→ Problems to work on
- A) Answer these questions from the Swatch discussion, each on its own line and marked (i), (ii), (iii) as here:
(i) Which three utility modules does Swatch combine well with?
(ii) What is Crossfade convenient for?
(iii) Which two parameters does the Polar-to-Cartesian module have?
- B) According to the Swatch discussion, why do the oscillators need to be biased down into negative values? Answer in one to three sentences.
- C) Carry on the Swatch discussion from where it stops.

→ Document
########################################
So far, I’ve seen that Swatch really shines in combination with other utility modules. Specifically Proc, SMX3, Crossfade.
For example, Crossfade is convenient for controlling saturation by attenuating both I and Q at once.
Proc+SMX3 is a great way to combine the original chroma with modulation, such as quadrature oscillators. Crucially, I and Q are bipolar, and all of the LZX ecosystem LFOs I know of are unipolar. That means the oscillators are only going to push I and Q toward positive. They need to be biased down into negativland to address the whole color space. Right?
Yes, and in addition to what Nick said, it’s the Polar-to-Cartesian module that makes this a lot easier, since it has the parameters for Hue/Angle and Saturation/Depth. Those can be modulated with the unipolar signals or a mix of unipolar signals, in order to generate the bipolar IQ signals (which can then be further modified, mixed or converted to RGB with Swatch.) The Rotator/Transform module will have unipolar and bipolar IO as well.
########################################
→ Dataset section

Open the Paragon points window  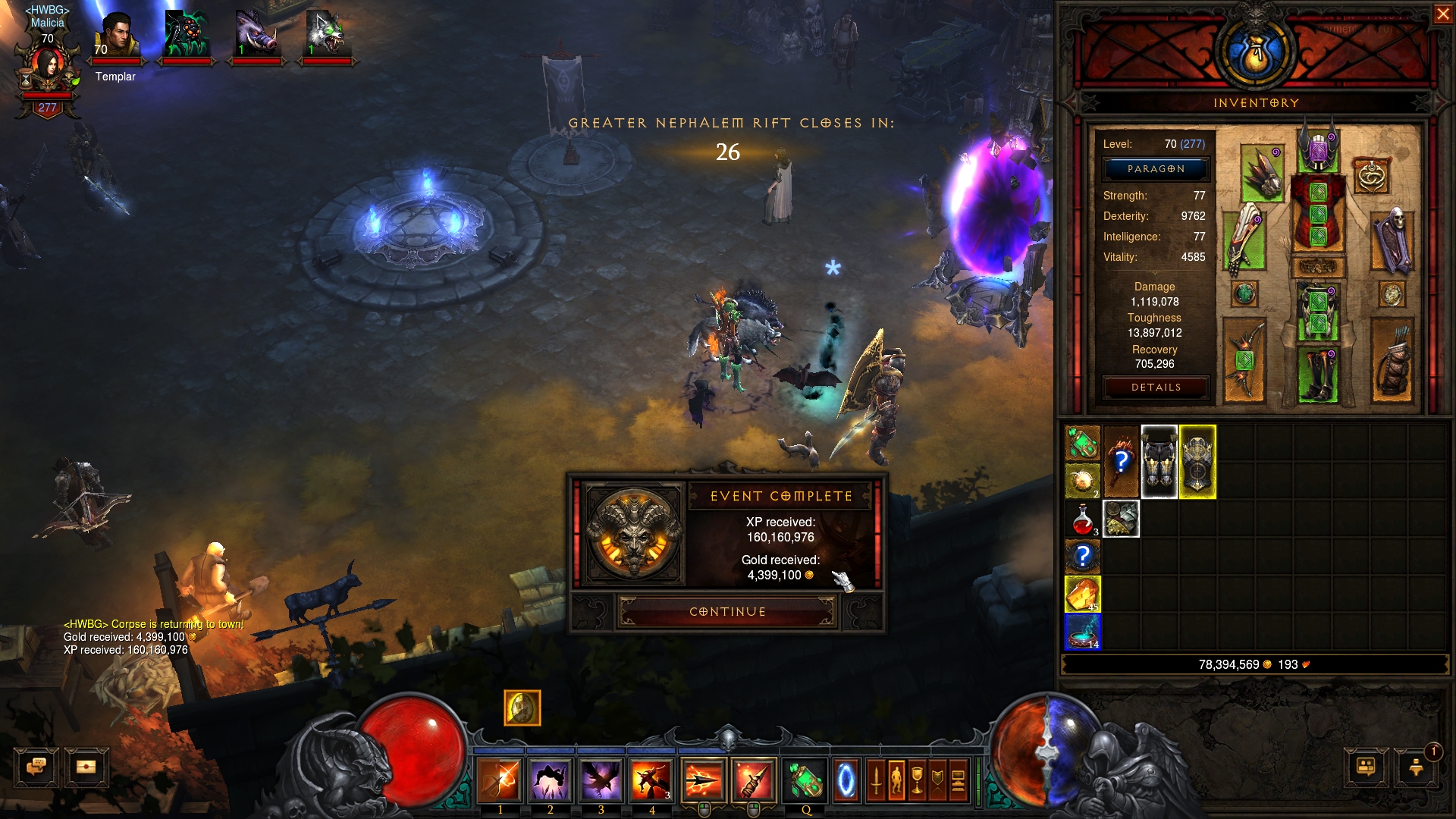coord(1156,169)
########################################
→ Set of answers
- A)
(i) Proc, SMX3 and Crossfade.
(ii) Controlling saturation by attenuating both I and Q at once.
(iii) Hue/Angle and Saturation/Depth.

- B) I and Q are bipolar, but all of the LZX ecosystem LFOs mentioned are unipolar, so the oscillators can only push I and Q toward positive. Biasing them down into negative values lets them address the whole color space.

- C)
??? I’m sorry, I don’t understand why this is. Perhaps this is also why I saw some unexpected results using Crossfade as an input to Swatch. Had to set the CV input pot to a non-zero position to fully desaturate.
I was overthinking it – my concern was that with I+Q+ patched to dummy cables, there was still a pink offset in the output. I asked @7pip to patch cables to 0V source instead, and as you can see above, that resolves it. There’s an input offset with a dummy cable because the input isn’t terminated to ground thru the switch of the input jack any more. TLDR; don’t leave one end of a cable unpatched if you need the input to be 0V.
When I said set one channel to 0V and the other to 0.5V, I was thinking about quadrature relationship. A “legal” IQ signal should have IQ 90 degrees out of phase with each other (so when one input is zero, the other should be 0.5 or -0.5) While that’s the correct way to get to zero degrees of quadrature phase, it doesn’t apply in this desaturation context.
OK, is this related to the behavior I’m seeing with DSG3…? Using a dummy plug to break the normal of one of the compositing channels. This causes the SUM output to drop to ~half gain. Workarounds are to use the ABS output, or to connect a patch cable to a zero volt output of Matte. I guess another workaround would be to connect to any grounded input jack?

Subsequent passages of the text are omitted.